Galrick · 18/04/2015 12:00

If you go in person, no. Though I think you're asked for a contribution for the room, tea & biscuits :) Online it costs £10 which includes a digital copy of the book(s).

Here are some resources to be going on with:
Living with the Dominator
Dominator/Friend chart
Support thread

mumwinner · 18/04/2015 12:03

Yes, men become more dangerous when you tell them is off, they hate to lose control and to allow you to make your own personal decisions. You need to be very clever, put yourself together, write in a diary what he does to you, date, time all those thing will help you during the divorce.

You also need to plan ahead. save money, open your own personal account and do not keep evidence in the home you share together, have money with you at all time in case you have to leave the house in a rush. Start putting aside in a suitcase clothes and important personal items then leave them
somewhere else e.g. family or friend.

knotswapper · 18/04/2015 12:06

Well Done! Understanding that you are being abused is a massive step - it took me about 10 years. The fact that you are doing the Freedom Program means you know you are being abused and are now taking steps to get out.

beezlebop - I think you have to pay about GBP10 for the online course. Can you manage that?

nicenewdusters · 18/04/2015 14:03

Go you Darcey, and keep on going ! What a fantastic thing to have done for yourself. Knowledge IS power. Good luck.

beezlebop · 19/04/2015 00:38

Thanks for the help xxx

springydaffs · 19/04/2015 00:58

Oh well done! Flowers Flowers

As you say, the hardest thing is getting there - once you're there you know you're 'home'. V safe environment, too. In one group I went to (I've been to a few!) one woman shared some harrowing stuff but the majority had a similar story to mine re all the abuses except physical.
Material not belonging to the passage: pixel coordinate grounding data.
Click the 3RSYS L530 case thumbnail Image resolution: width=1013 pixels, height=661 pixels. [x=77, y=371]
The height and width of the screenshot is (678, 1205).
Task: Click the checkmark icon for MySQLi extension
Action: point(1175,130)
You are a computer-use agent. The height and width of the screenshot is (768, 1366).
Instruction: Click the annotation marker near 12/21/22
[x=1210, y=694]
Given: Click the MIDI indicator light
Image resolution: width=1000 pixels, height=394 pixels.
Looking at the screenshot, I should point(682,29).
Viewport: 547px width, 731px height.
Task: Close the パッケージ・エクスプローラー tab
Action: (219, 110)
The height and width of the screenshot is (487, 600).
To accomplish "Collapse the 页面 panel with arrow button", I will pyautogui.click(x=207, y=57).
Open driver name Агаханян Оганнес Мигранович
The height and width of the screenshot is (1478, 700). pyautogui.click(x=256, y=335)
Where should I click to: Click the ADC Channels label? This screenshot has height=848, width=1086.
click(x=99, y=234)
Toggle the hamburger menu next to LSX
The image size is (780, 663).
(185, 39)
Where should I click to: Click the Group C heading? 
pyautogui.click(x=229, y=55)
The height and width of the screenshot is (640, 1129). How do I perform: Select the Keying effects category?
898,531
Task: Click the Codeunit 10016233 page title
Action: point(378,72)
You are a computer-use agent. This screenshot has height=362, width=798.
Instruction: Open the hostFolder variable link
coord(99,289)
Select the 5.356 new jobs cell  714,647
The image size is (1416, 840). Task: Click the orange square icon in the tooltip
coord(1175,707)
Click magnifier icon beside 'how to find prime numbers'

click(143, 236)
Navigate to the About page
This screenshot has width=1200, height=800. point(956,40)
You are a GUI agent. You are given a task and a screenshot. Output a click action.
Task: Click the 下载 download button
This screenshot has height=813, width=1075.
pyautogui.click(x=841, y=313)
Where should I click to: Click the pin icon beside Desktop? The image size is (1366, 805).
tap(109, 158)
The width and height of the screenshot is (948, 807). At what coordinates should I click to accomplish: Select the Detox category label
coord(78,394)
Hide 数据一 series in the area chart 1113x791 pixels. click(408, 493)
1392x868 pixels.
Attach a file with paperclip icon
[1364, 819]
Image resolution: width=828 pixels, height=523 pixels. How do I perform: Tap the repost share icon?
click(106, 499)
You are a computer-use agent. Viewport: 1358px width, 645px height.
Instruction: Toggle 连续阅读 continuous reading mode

You are free to step outside at any stage if things get too much btw. In my group/s, a lot of us did that and one of the facilitators comes out to check we're ok,; to stay with us if that's what we want; to bugger off if that's required!

As said above, Women's Aid and/or your FP facilitator will support and advice you on safe steps from now on.

You don't need to tell your abuser the ins and outs btw - in fact, don't! Keep as much to yourself as you can. Have you copied/kept relevant documents eg bank statements, mortgage/rental agreements, cards, loans, passports, birth certificates etc? Copy/keep everything you can think of - keep eg passports somewhere safe, preferably out of the house (a relative's/friend's house?)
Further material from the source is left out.